# Work to complete:
Transcribe verbatim the span of lines that opens with the line containing "This screenshot has width=750, height=1333." and closes with the last line of the data below.

# Saved data entries:
——————————

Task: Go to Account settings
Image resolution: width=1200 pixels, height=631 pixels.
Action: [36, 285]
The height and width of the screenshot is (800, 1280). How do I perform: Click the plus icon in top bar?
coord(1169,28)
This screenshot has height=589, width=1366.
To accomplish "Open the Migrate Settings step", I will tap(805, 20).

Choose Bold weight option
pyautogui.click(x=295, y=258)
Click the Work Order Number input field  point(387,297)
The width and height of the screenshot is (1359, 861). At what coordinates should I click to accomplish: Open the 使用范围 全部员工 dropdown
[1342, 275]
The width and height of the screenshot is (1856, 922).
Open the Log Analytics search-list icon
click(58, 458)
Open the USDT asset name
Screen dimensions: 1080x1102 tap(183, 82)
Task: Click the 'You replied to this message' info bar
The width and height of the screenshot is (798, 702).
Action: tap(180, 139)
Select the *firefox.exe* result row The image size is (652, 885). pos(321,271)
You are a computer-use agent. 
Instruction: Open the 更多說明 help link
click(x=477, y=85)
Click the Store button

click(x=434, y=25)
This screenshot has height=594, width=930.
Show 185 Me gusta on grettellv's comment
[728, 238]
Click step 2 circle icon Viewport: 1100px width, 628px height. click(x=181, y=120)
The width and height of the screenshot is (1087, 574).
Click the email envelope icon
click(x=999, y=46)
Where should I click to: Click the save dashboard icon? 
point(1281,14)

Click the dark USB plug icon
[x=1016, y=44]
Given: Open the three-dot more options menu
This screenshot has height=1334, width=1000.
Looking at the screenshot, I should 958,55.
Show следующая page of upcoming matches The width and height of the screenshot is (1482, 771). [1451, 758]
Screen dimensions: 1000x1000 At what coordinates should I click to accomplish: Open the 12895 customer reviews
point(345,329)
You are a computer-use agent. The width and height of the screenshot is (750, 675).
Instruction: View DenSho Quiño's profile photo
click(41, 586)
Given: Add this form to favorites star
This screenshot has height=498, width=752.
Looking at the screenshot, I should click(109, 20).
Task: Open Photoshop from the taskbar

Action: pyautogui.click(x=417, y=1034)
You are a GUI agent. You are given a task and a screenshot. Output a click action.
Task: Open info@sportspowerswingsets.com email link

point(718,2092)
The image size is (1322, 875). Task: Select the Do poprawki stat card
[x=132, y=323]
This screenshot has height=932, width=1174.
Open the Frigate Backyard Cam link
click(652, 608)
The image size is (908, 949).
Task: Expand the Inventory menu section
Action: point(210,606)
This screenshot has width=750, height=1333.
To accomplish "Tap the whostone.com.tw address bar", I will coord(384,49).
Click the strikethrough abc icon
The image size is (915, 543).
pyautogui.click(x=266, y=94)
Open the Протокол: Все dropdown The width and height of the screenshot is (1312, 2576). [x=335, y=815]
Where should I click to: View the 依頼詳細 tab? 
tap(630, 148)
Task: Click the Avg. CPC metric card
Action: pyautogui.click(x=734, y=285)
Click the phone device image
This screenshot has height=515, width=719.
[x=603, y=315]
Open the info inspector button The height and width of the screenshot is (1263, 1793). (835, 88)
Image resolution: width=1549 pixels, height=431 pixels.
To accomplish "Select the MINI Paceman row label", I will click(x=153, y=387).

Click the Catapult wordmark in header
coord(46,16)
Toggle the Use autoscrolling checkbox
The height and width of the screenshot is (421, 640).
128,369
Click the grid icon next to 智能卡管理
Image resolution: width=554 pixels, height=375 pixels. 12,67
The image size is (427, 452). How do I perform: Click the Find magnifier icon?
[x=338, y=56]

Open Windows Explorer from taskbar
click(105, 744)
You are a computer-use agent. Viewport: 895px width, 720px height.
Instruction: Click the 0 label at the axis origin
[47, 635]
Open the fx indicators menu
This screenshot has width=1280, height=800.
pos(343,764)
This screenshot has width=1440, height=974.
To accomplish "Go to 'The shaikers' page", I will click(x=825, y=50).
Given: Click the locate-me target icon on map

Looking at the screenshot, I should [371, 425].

——————————

# Answer section:
This screenshot has width=750, height=1333.
To accomplish "Tap the whostone.com.tw address bar", I will coord(384,49).
Click the strikethrough abc icon
The image size is (915, 543).
pyautogui.click(x=266, y=94)
Open the Протокол: Все dropdown The width and height of the screenshot is (1312, 2576). [x=335, y=815]
Where should I click to: View the 依頼詳細 tab? 
tap(630, 148)
Task: Click the Avg. CPC metric card
Action: pyautogui.click(x=734, y=285)
Click the phone device image
This screenshot has height=515, width=719.
[x=603, y=315]
Open the info inspector button The height and width of the screenshot is (1263, 1793). (835, 88)
Image resolution: width=1549 pixels, height=431 pixels.
To accomplish "Select the MINI Paceman row label", I will click(x=153, y=387).

Click the Catapult wordmark in header
coord(46,16)
Toggle the Use autoscrolling checkbox
The height and width of the screenshot is (421, 640).
128,369
Click the grid icon next to 智能卡管理
Image resolution: width=554 pixels, height=375 pixels. 12,67
The image size is (427, 452). How do I perform: Click the Find magnifier icon?
[x=338, y=56]

Open Windows Explorer from taskbar
click(105, 744)
You are a computer-use agent. Viewport: 895px width, 720px height.
Instruction: Click the 0 label at the axis origin
[47, 635]
Open the fx indicators menu
This screenshot has width=1280, height=800.
pos(343,764)
This screenshot has width=1440, height=974.
To accomplish "Go to 'The shaikers' page", I will click(x=825, y=50).
Given: Click the locate-me target icon on map

Looking at the screenshot, I should [371, 425].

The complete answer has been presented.